# START OF EXTRACTED TEXT

For a subset of strings, we can choose to order them in any way and then concatenate the first letter of each of them. For example, csa is an acronym for the subset {computer, academy, science} ans so is acs. Print the number of strings that can be an acronym of other strings.

Examples: 

Input: arr[] = {“abc”, “bcad”, “cabd”, “cba”, “dzzz”} 
Output:
cabd is an acronym for {cba, abc, bcad, dzzz} 
cba is an acronym for {cabd, bcad, abc}

Input: arr[] = {“gnu”, “not”, “unix”} 
Output:
Note that gnu is not an acronym for {gnu, not, unix} 

Approach: Suppose we have a frequency array freq where freq[i] is the number of times character i is the first in the given strings. In order to check if a string S can be an acronym, first, we should decrease the frequency of the first letter of S then check if the frequency of every letter in S is less than or equal to its value in freq[] array.

Below is the implementation of the above approach:

C++




// C++ implementation of the approach
#include<bits/stdc++.h>
using namespace std;
 
// Function to return the number of strings
// that can be an acronym for other strings
int count_acronym(int n, string arr[])
{
    // Frequency array to store the
    // frequency of the first character
    // of every string in the array
    int freq[26] = {0};
 
    for (int i = 0; i < n; i++)
        freq[arr[i][0] - 'a']++;
 
    // To store the count of
    // required strings
    int cnt = 0;
 
    for (int i = 0; i < n; i++)
    {
 
        // Current word
        string st = arr[i];
 
        // Frequency array to store the
        // frequency of each of the character
        // of the current string
        int num[26] = {0};
        for (int j = 0; j < st.length(); j++)
            num[st[j] - 'a']++;
 
        bool flag = true;
 
        // Check if the frequency of every character in
        // the current string is <= its value in freq[]
        for (int j = 1; j < 26; j++)
        {
            if (num[j] > freq[j])
            {
                flag = false;
                break;
            }
        }
 
        // First character of the current string
        int x = st[0] - 'a';
        if (freq[x] - 1 < num[x])
            flag = false;
 
        if (flag)
            cnt++;
    }
 
    return cnt;
}
 
// Driver code
int main()
{
    string arr[] = {"abc", "bcad", "cabd",
                    "cba", "dzzz"};
    int n = 5;
    cout << count_acronym(n, arr);
}
 
// This code is contributed by
// Surendra_Gangwar


Java




// Java implementation of the approach
class GFG {
 
    // Function to return the number of strings
    // that can be an acronym for other strings
    static int count_acronym(int n, String[] arr)
    {
        // Frequency array to store the frequency
        // of the first character of
        // every string in the array
        int[] freq = new int[26];
 
        for (int i = 0; i < n; i++)

# END OF EXTRACTED TEXT

EXERCISES →
1. In the acronym-counting tutorial, what does freq[i] stand for in the approach?
2. Write the next part of the acronym-counting tutorial, starting right after its last line.

# START OF PROVIDED MATERIAL

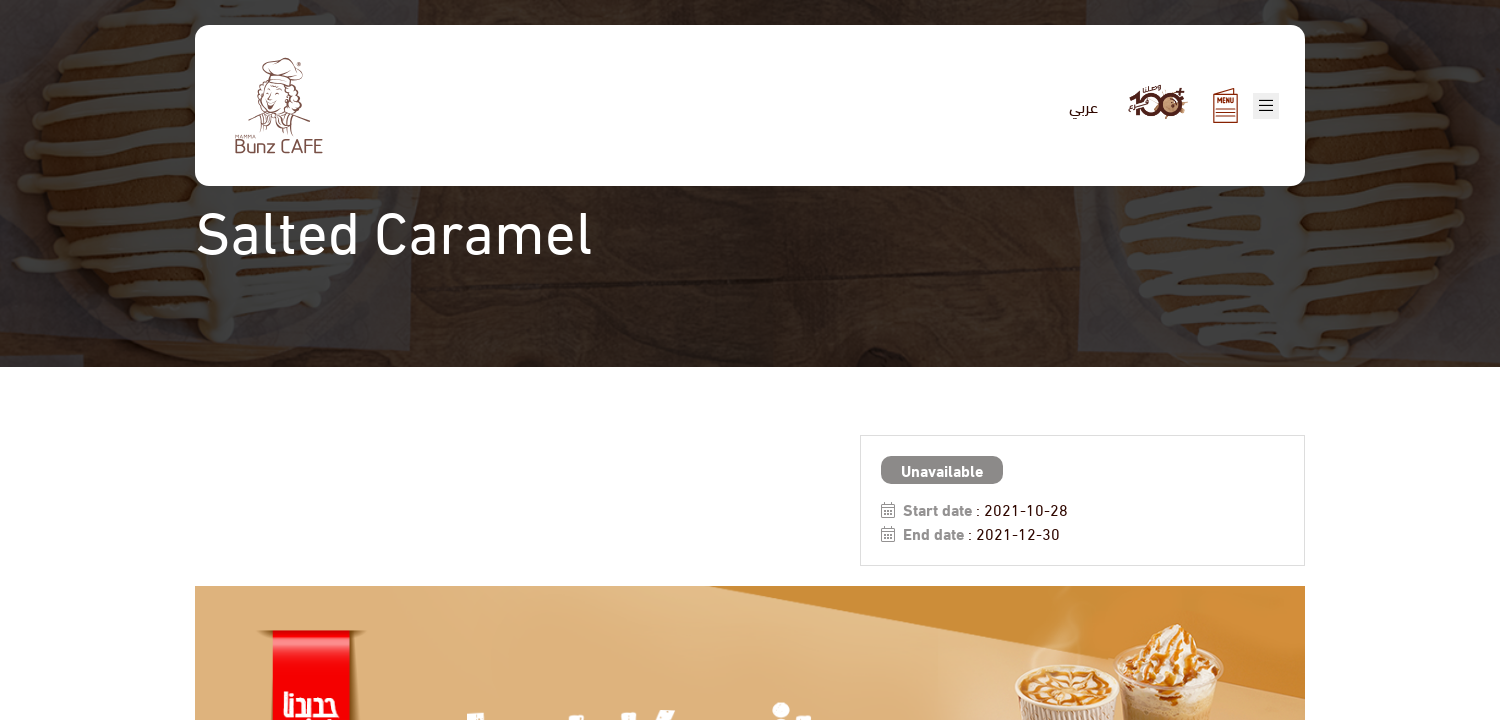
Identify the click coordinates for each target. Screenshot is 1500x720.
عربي (1083, 105)
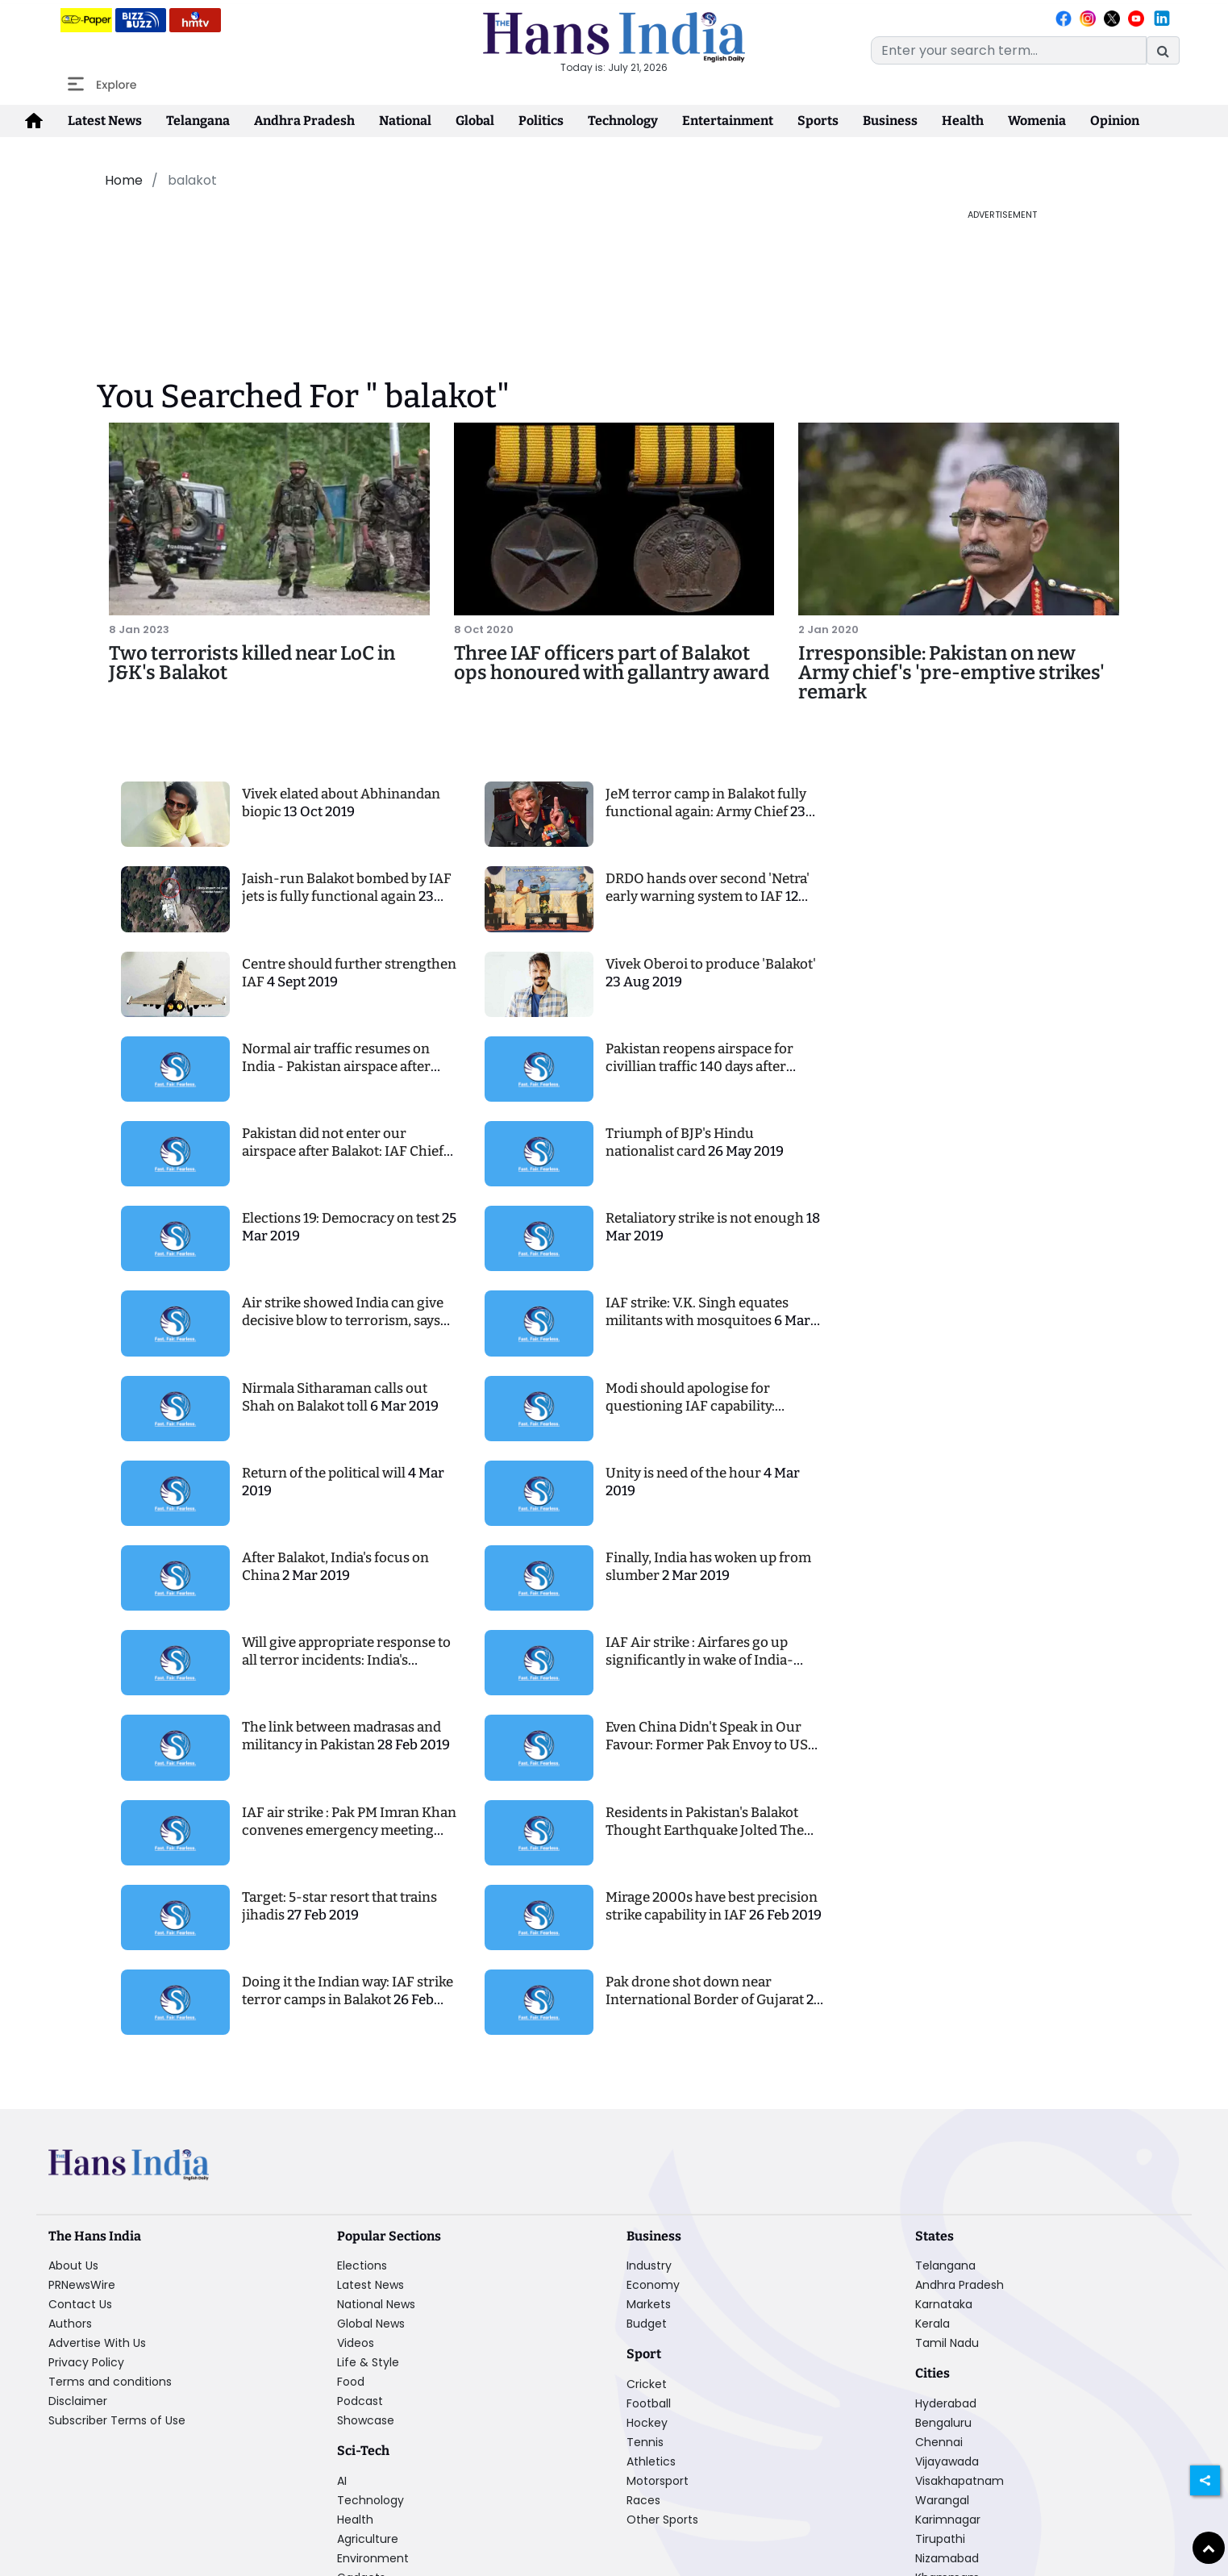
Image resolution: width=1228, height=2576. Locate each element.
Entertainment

# END OF PROVIDED MATERIAL

ANSWERS TO EACH TASK →
1. The number of times character i is the first letter in the given strings.

2.
            freq[arr[i].charAt(0) - 'a']++;
 
        // To store the count of required strings
        int cnt = 0;
 
        for (int i = 0; i < n; i++) {
 
            // Current word
            String st = arr[i];
 
            // Frequency array to store the frequency
            // of each of the character
            // of the current string
            int[] num = new int[26];
            for (int j = 0; j < st.length(); j++)
                num[st.charAt(j) - 'a']++;
 
            boolean flag = true;
 
            // Check if the frequency of every character in
            // the current string is <= its value in freq[]
            for (int j = 1; j < 26; j++) {
                if (num[j] > freq[j]) {
                    flag = false;
                    break;
                }
            }
 
            // First character of the current string
            int x = st.charAt(0) - 'a';
            if (freq[x] - 1 < num[x])
                flag = false;
 
            if (flag)
                cnt++;
        }
 
        return cnt;
    }
 
    // Driver code
    public static void main(String[] args)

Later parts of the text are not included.